July 10, 2007
CPF sees a profit-turning second quarter
Higher domestic meat prices and better performance from its Turkish operations has helped CPF turn round from a loss making first quarter to an expected THB 435 million (US$13.7 million) in profits for the second quarter of 2007.
The company, Thailand's largest food processor, lost THB 1.1 billion (US$34.76 million) last quarter.
Chicken prices in the country, which was at a low last quarter, have risen from THB 27/kg to THB 32/kg, above the average THB 29/kg.
Losses in its pork business have also been ameliorated as average prices rose from Bt34/kg to Bt37/kg. However, it is still below the average cost of THB 42/kg.
The pork business is likely to turn a 2H07 profit as reduced prices prompt further price increases. Meat prices are likely to stay at favourable levels for the rest of 2007 and 2008.
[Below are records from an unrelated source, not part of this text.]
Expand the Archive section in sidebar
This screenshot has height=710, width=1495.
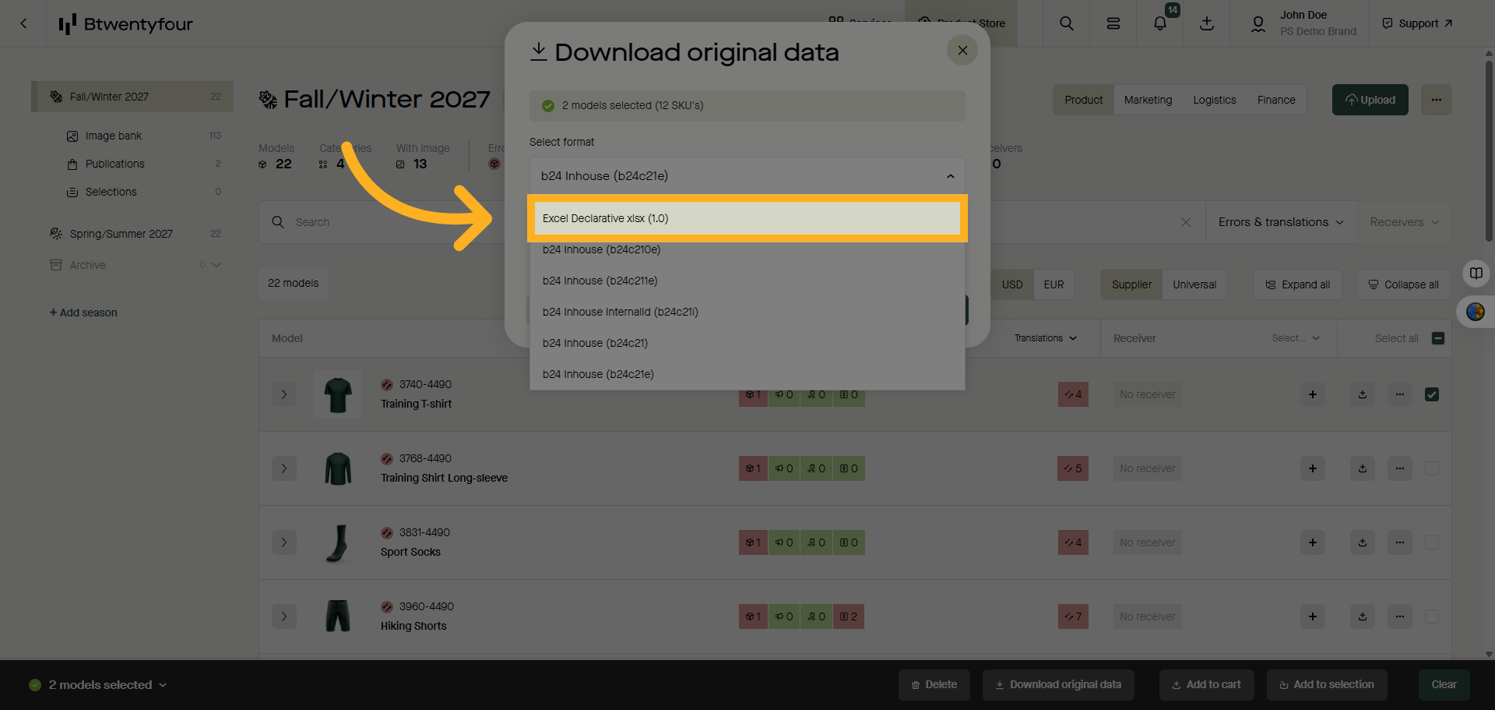click(x=216, y=265)
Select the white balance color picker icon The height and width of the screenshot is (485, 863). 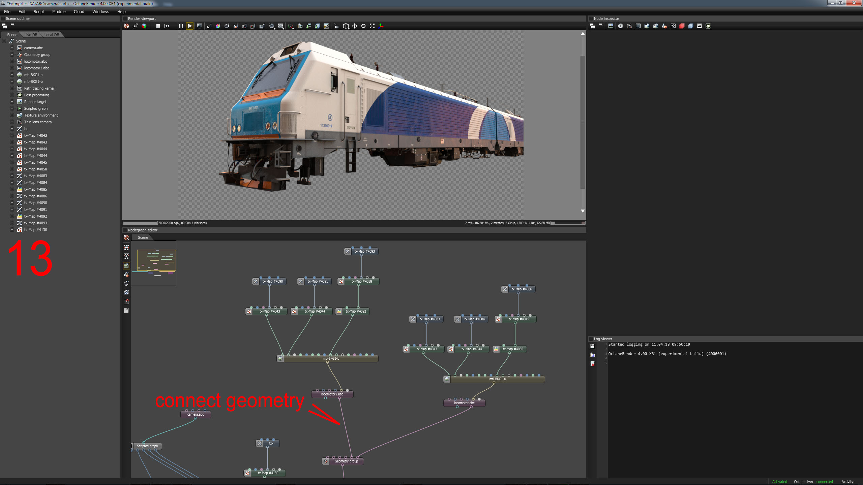tap(218, 26)
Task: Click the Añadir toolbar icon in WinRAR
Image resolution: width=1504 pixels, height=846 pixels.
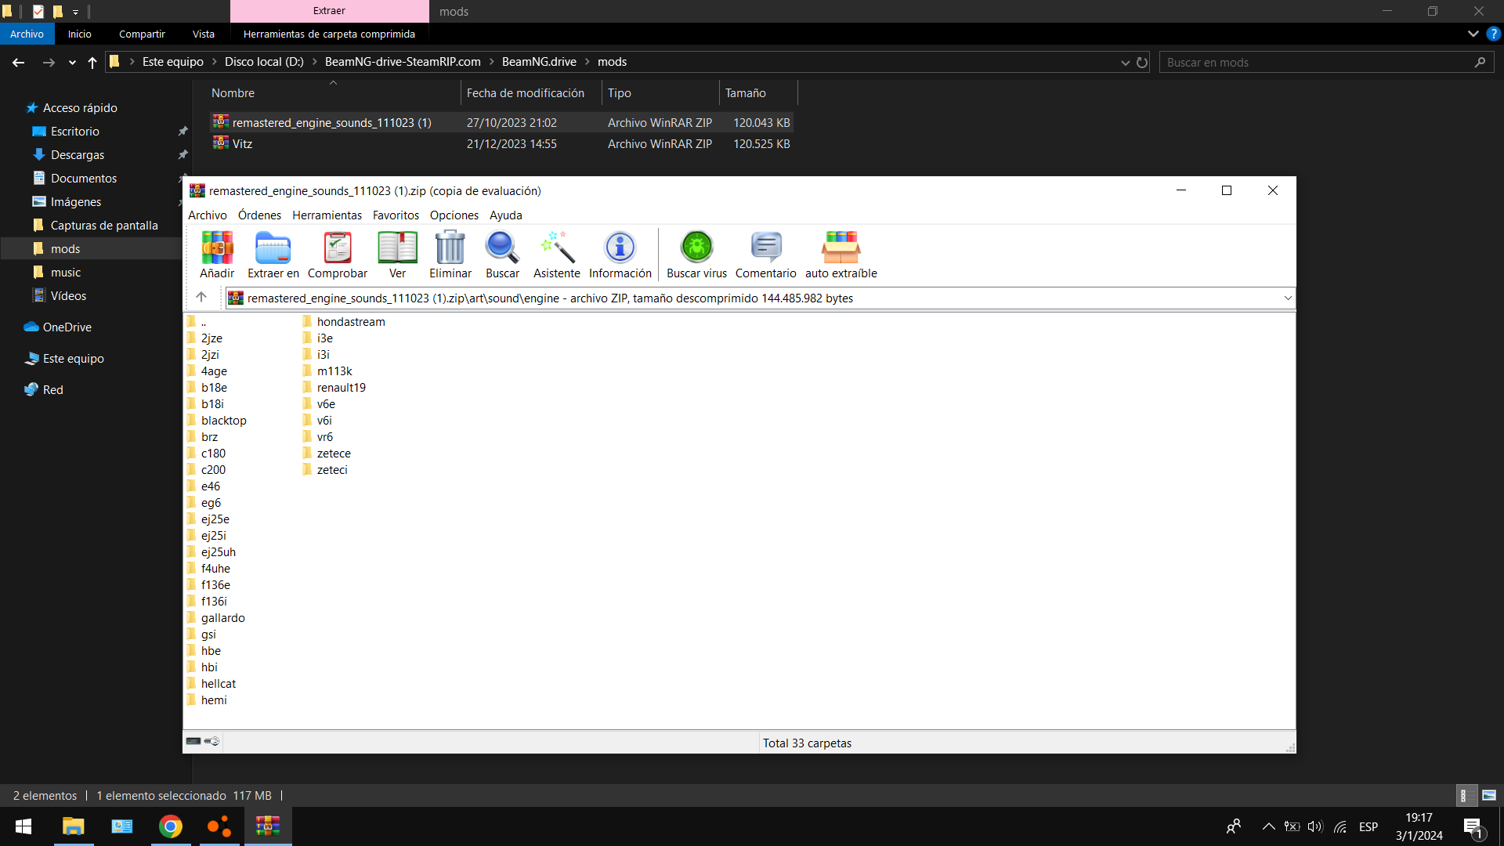Action: coord(217,255)
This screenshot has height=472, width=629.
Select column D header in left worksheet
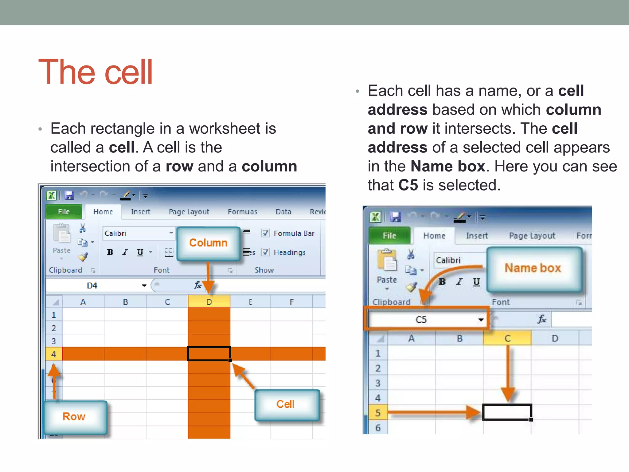tap(209, 302)

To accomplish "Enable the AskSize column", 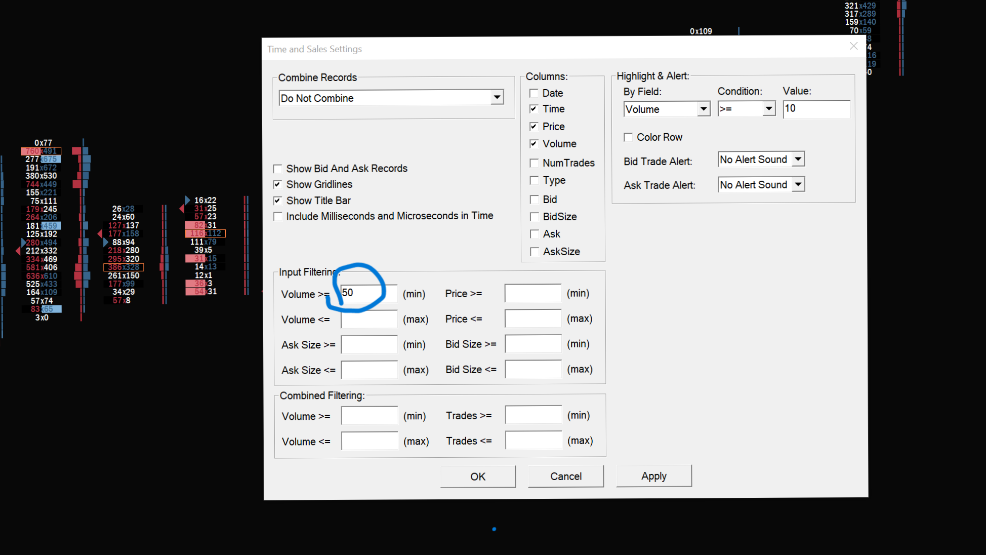I will [534, 252].
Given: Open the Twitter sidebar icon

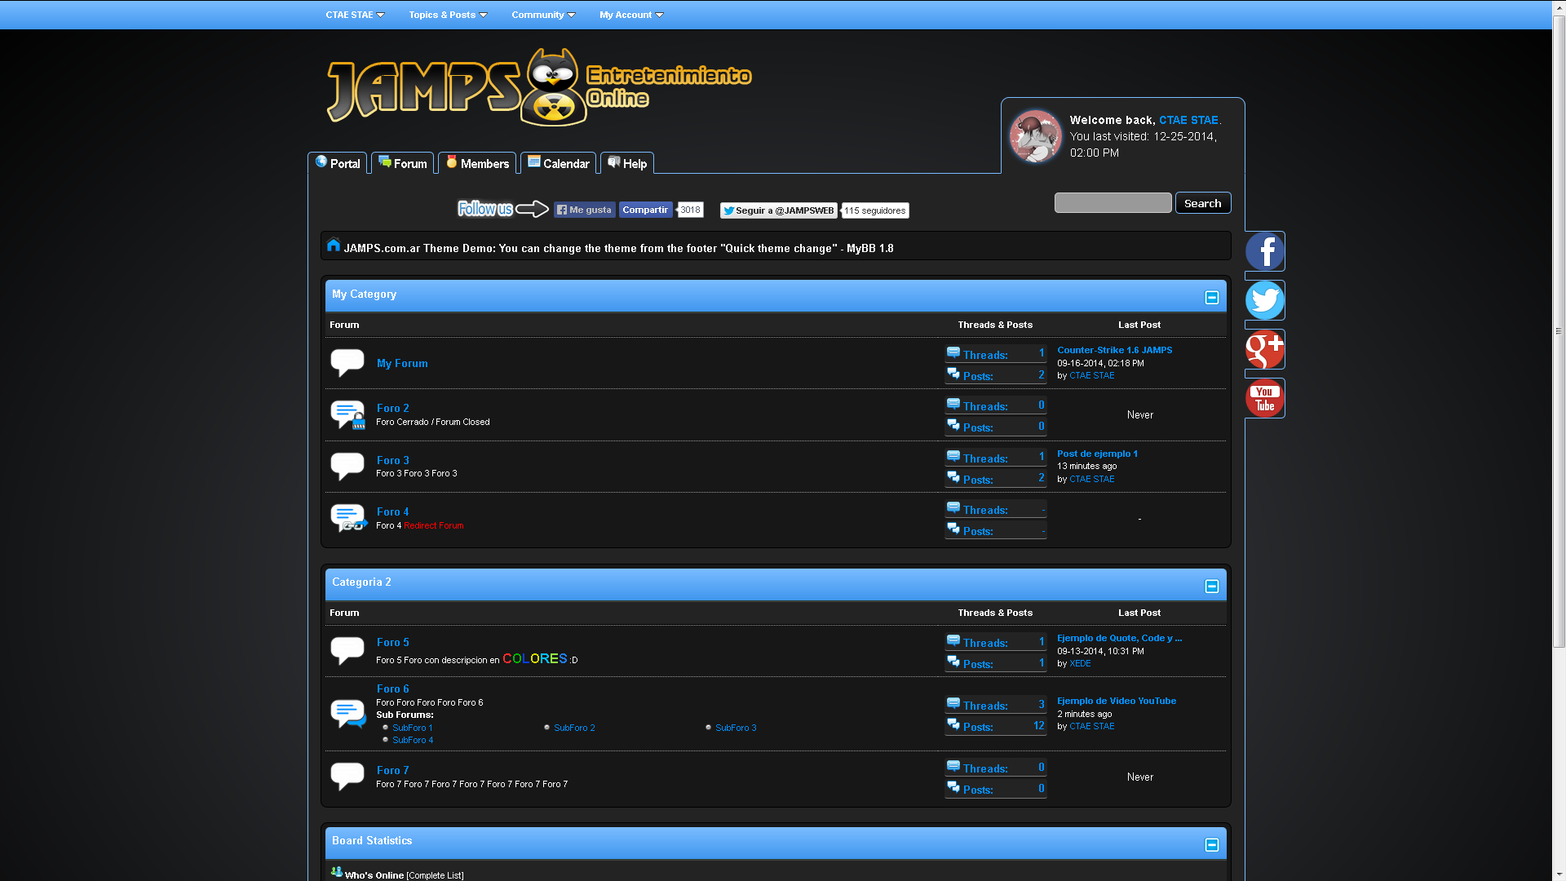Looking at the screenshot, I should (x=1264, y=300).
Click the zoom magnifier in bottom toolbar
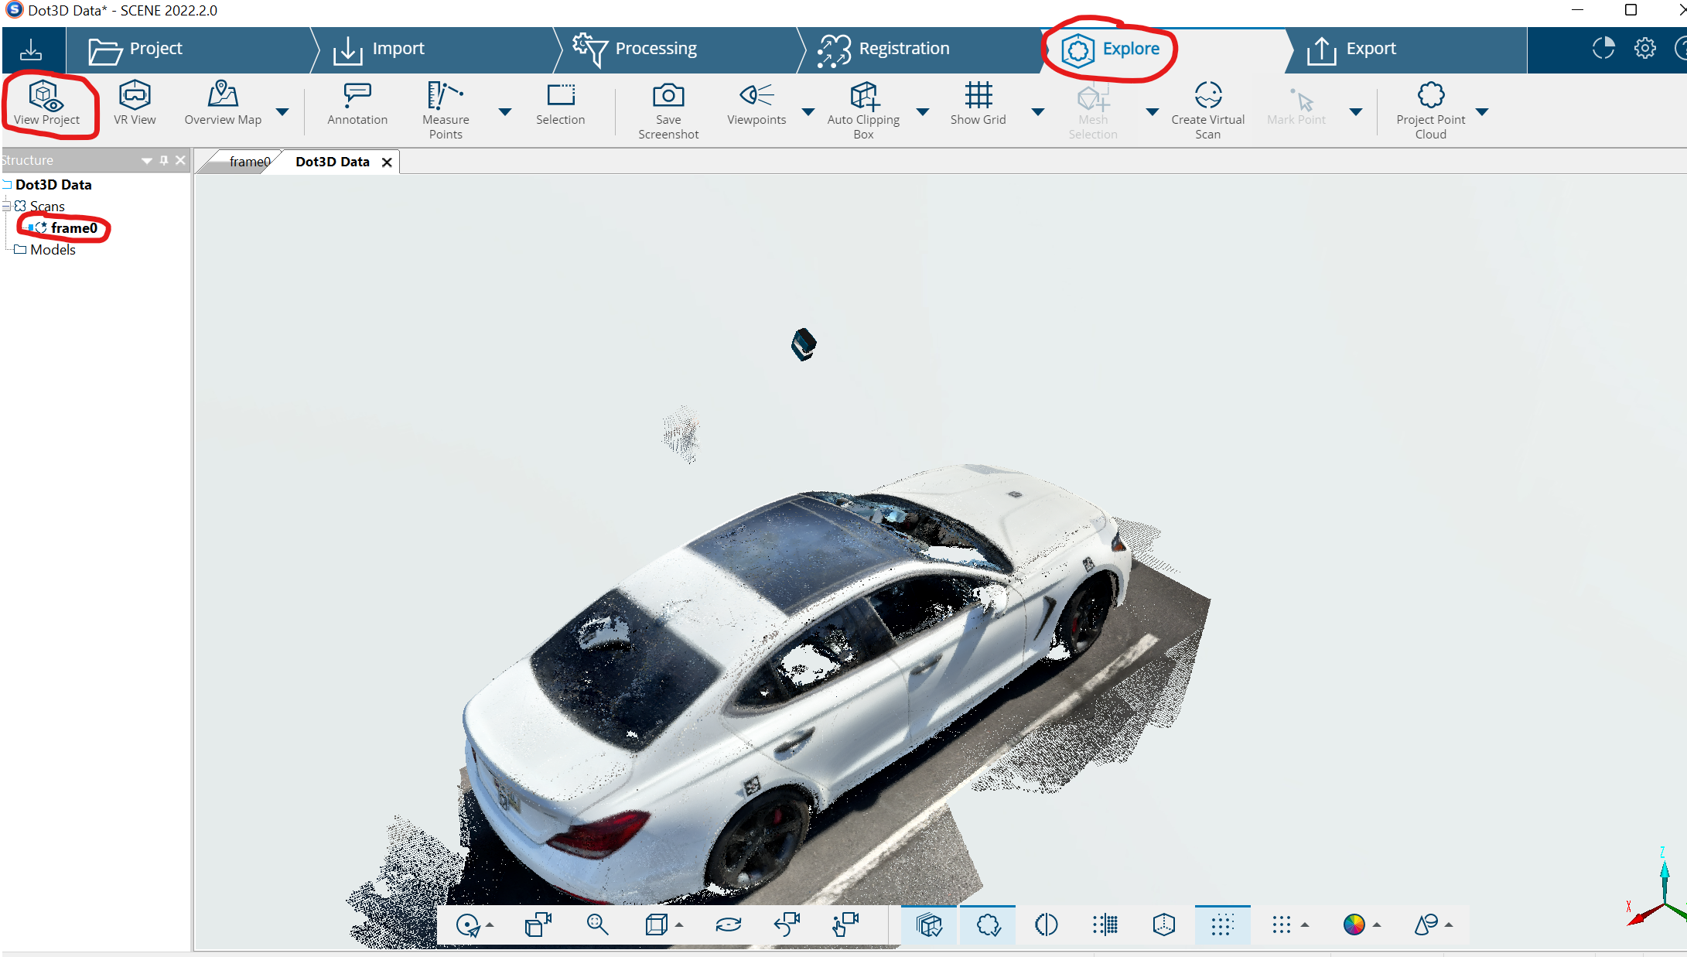This screenshot has height=957, width=1687. pos(596,925)
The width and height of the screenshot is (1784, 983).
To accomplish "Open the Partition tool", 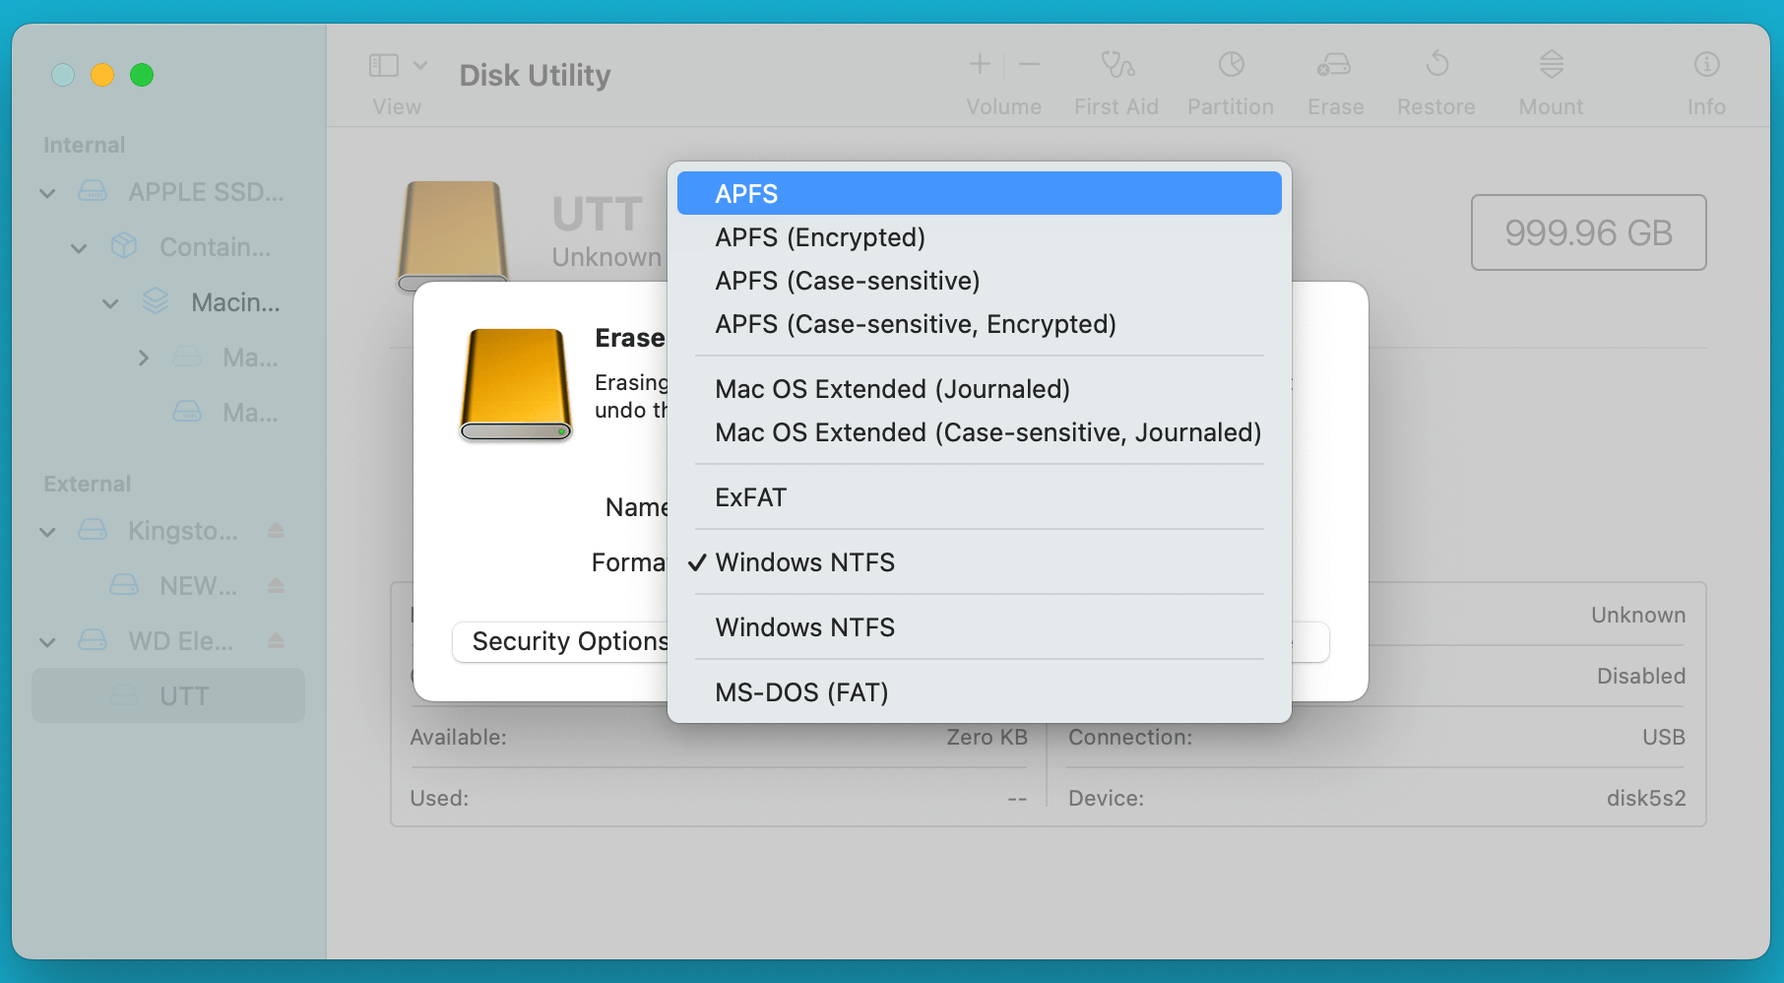I will [x=1230, y=79].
Shrimp and chicken exports are forecast to grow 10-15 percent this year. CPF would benefit from lower shrimp and chicken export duties with trade agreements with Japan, a major trading partner.
Meanwhile higher import quotas for chickens bound for Europe would further help the company.
2008 earnings estimate has been revised up by 18 percent but 2007 forecast was cut by 20 percent due to the poor performance shown in the first quarter.
CPF is now projected to post a normalised profit of THB 1.741 billion (US$55 million) in 2007 and grow 99 percent in 2008 to THB 3.458 billion (US$109.26).